Bakın şu anda benim bulunduğum konumda 28 Şubat 2025 tarihinde Güneş battıktan hemen sonra saat 18:20’de West’i temsil eden W işaretiyle gösterilen Batı’ya bakarsam, Satürn’ü, Ay’ı, Merkür’ü, biraz yukarıda Venüs’ü görebilirim. Hayali bir yay çizerek bakışlarımı devam ettirirsem Jüpiter’e ve sonra da Mars’a ulaşırım. Hatta FOV yani field of view görüş açımı 180 derece yapar, Uranüs ve Neptün’ü de görünür hale getirirsem işte tüm gezegenler bu şekilde hizalanmış olur.

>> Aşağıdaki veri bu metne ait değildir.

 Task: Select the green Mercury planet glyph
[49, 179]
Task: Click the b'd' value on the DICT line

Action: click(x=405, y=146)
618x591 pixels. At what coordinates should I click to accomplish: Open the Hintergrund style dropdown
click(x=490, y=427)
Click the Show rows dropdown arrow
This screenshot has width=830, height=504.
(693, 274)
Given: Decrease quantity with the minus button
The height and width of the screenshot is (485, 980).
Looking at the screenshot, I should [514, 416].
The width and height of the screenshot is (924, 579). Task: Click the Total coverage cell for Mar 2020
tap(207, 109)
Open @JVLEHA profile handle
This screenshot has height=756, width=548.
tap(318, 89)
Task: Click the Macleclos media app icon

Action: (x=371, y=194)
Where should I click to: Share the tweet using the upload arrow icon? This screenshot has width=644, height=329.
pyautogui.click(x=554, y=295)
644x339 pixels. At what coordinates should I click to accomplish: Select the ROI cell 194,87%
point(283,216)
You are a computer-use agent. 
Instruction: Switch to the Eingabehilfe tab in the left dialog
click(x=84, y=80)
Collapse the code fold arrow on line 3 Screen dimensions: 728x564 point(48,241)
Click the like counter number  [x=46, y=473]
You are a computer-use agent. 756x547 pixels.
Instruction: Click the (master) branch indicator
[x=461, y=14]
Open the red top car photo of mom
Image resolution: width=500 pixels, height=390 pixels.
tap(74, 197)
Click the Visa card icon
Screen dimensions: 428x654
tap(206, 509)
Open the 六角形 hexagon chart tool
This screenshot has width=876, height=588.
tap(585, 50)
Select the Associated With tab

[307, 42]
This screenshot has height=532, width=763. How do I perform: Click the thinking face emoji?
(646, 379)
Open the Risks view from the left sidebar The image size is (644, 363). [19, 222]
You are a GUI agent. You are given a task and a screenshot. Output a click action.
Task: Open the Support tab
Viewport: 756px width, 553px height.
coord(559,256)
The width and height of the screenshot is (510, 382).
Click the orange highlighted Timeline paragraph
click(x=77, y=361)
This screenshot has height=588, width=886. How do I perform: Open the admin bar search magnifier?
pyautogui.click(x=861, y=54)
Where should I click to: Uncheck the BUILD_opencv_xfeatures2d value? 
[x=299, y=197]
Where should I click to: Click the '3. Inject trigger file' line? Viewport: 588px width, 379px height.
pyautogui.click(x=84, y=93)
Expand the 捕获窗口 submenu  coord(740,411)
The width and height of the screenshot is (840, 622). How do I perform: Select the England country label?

İşte o Şubat gecesinde, gökyüzünde dizilen yedi gezegene bakarken, aslında milyarlarca yıllık bir kozmik dansın küçük bir anına tanıklık edeceğiz. Bu görüntü, ne dünyanın sonunu getirecek bir kehanet, ne de mistik güçlerin bir araya gelişi. Aksine, bu muhteşem gök olayı, insanlığın uzayı keşfetme serüveninde kullandığı zekâ ve bilimin bir kutlaması gibi. Tıpkı Voyager’ların bu tür dizilimlerden faydalanarak uzayın derinliklerine doğru hala yol almaya devam etmesi gibi, belki de gelecekte başka uzay araçları, başka dizilimleri kullanarak yeni keşiflere yelken açacak. Gökyüzüne baktığınızda sadece parlayan noktalar değil, içinde yaşadığımız evrenin sonsuz olasılıklarını da görmeli ve çocuklarımıza, gençlerimize göstermeliyiz. Çünkü o gece gökyüzüne bakanlardan bazıları, ileride geleceğin uzay bilimcisi olarak kendi yolculuğuna ilk adımını atacak.